What to work on: Output the lines below from the one containing "Food Search for iOS / Android (61, 2224)" through the end of the listing, inclusive, exactly as they appear, and nothing further.

Input records:
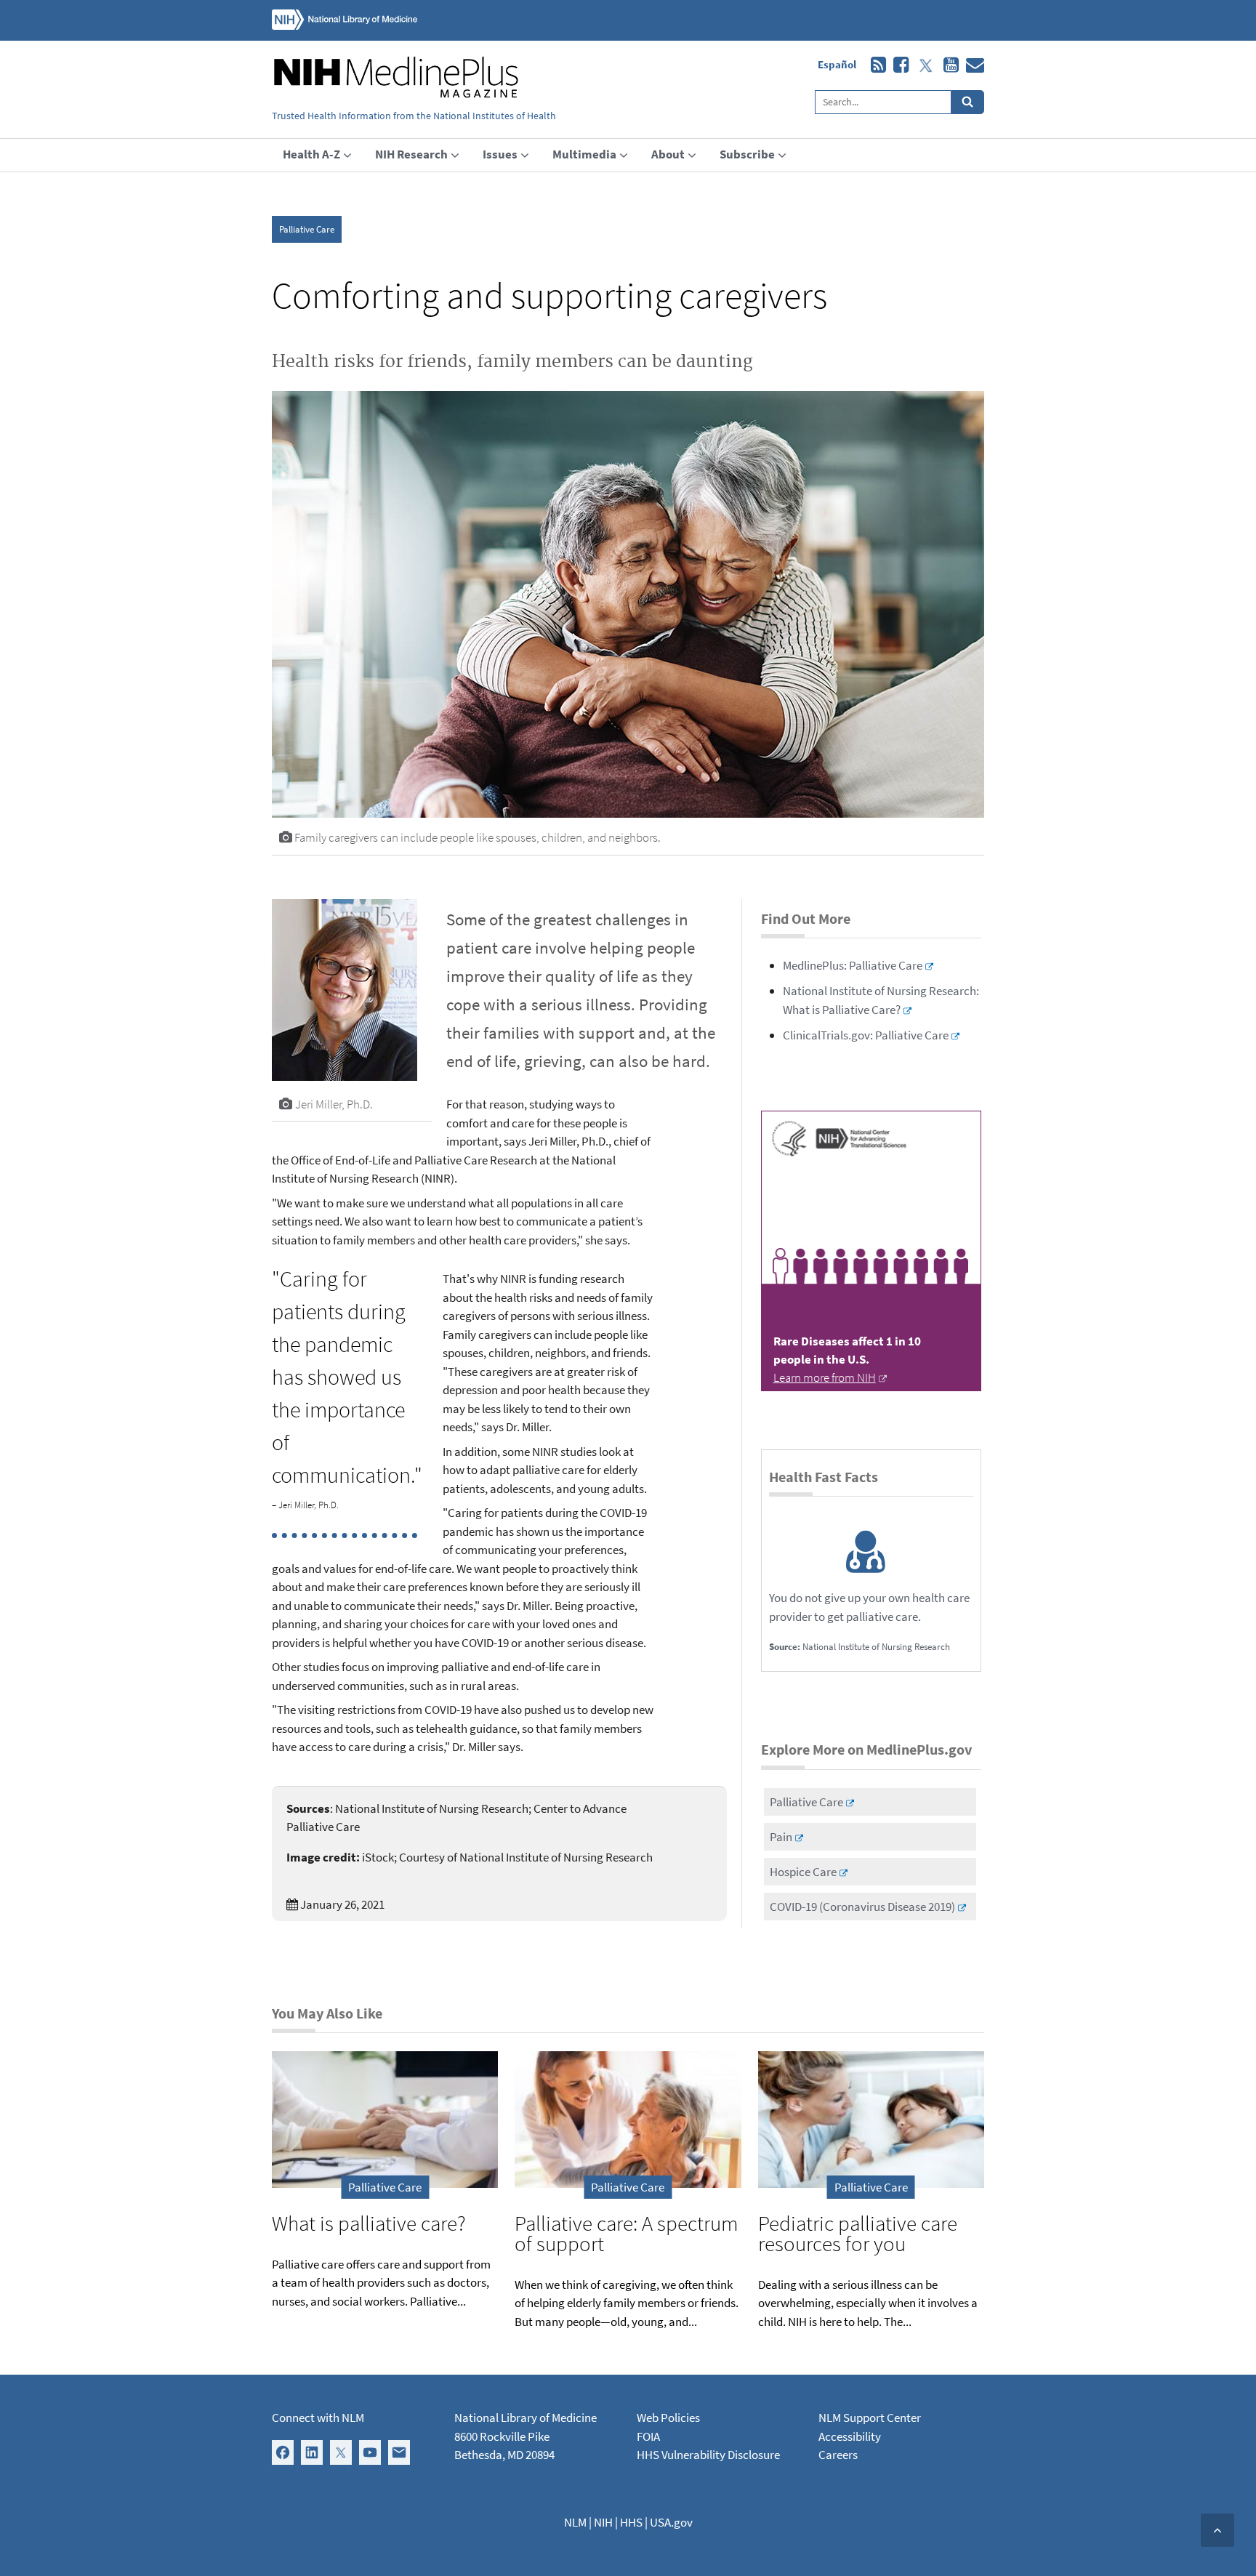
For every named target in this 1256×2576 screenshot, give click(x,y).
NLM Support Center (869, 2418)
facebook (897, 65)
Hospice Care (803, 1872)
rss (875, 65)
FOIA (648, 2436)
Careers (838, 2455)
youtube (947, 65)
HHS (631, 2522)
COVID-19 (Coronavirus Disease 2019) (862, 1907)
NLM (575, 2522)
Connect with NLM (318, 2418)
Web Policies (668, 2418)
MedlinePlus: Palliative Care (852, 965)
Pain (781, 1837)
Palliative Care (306, 229)
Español (837, 64)
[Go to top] (1217, 2530)
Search (967, 102)
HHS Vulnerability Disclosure (708, 2455)
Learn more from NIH (824, 1377)
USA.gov (671, 2522)
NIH (603, 2522)
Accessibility (849, 2436)
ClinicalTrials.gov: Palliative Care (866, 1035)
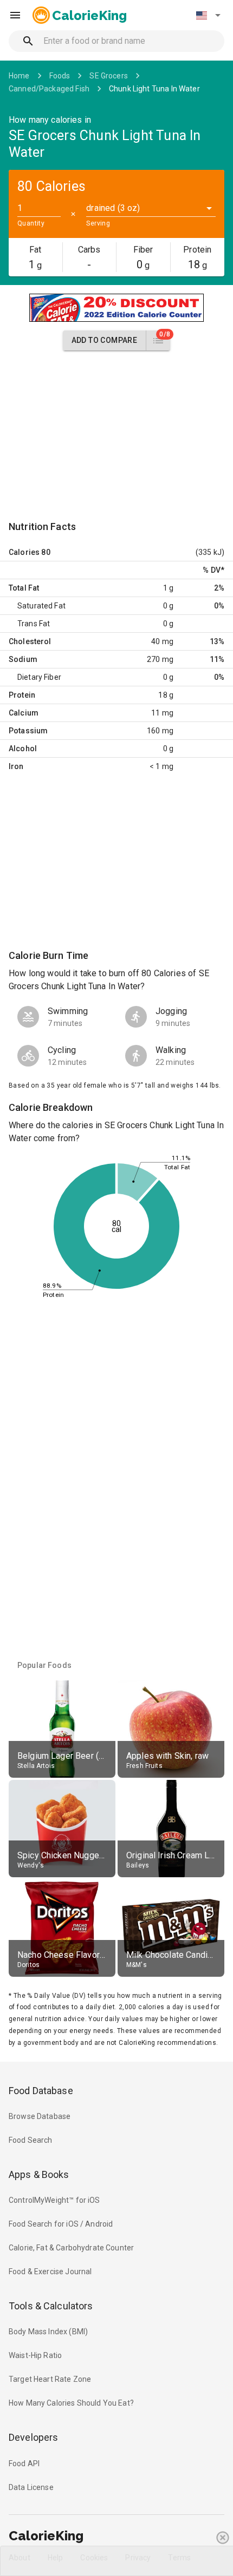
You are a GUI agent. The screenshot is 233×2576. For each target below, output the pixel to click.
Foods (59, 75)
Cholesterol (30, 641)
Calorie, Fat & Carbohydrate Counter (71, 2247)
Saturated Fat (41, 605)
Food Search (31, 2140)
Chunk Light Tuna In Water (154, 88)
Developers (33, 2437)
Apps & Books (39, 2174)
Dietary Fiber (39, 677)
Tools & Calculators (51, 2306)
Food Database (41, 2090)
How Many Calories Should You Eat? (71, 2403)
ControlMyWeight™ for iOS (54, 2200)
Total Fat (24, 588)
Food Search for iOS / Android (61, 2224)
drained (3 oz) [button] (113, 208)
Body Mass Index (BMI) (48, 2331)
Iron (16, 766)
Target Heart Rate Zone (50, 2379)
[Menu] (15, 15)
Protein (22, 695)
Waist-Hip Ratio (35, 2355)
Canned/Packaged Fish (49, 88)
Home (19, 75)
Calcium (23, 712)
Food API (24, 2463)
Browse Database (39, 2116)
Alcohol (23, 748)
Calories (24, 552)
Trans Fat (33, 623)
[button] (208, 15)
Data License (31, 2487)
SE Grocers (108, 75)
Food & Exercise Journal (50, 2271)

Answer to this task:
Food Search for iOS / Android (61, 2224)
drained (3 oz) [button] (113, 208)
Body Mass Index (BMI) (48, 2331)
Iron (16, 766)
Target Heart Rate Zone (50, 2379)
[Menu] (15, 15)
Protein (22, 695)
Waist-Hip Ratio (35, 2355)
Canned/Packaged Fish (49, 88)
Home (19, 75)
Calcium (23, 712)
Food API (24, 2463)
Browse Database (39, 2116)
Alcohol (23, 748)
Calories (24, 552)
Trans Fat (33, 623)
[button] (208, 15)
Data License (31, 2487)
SE Grocers (108, 75)
Food & Exercise Journal (50, 2271)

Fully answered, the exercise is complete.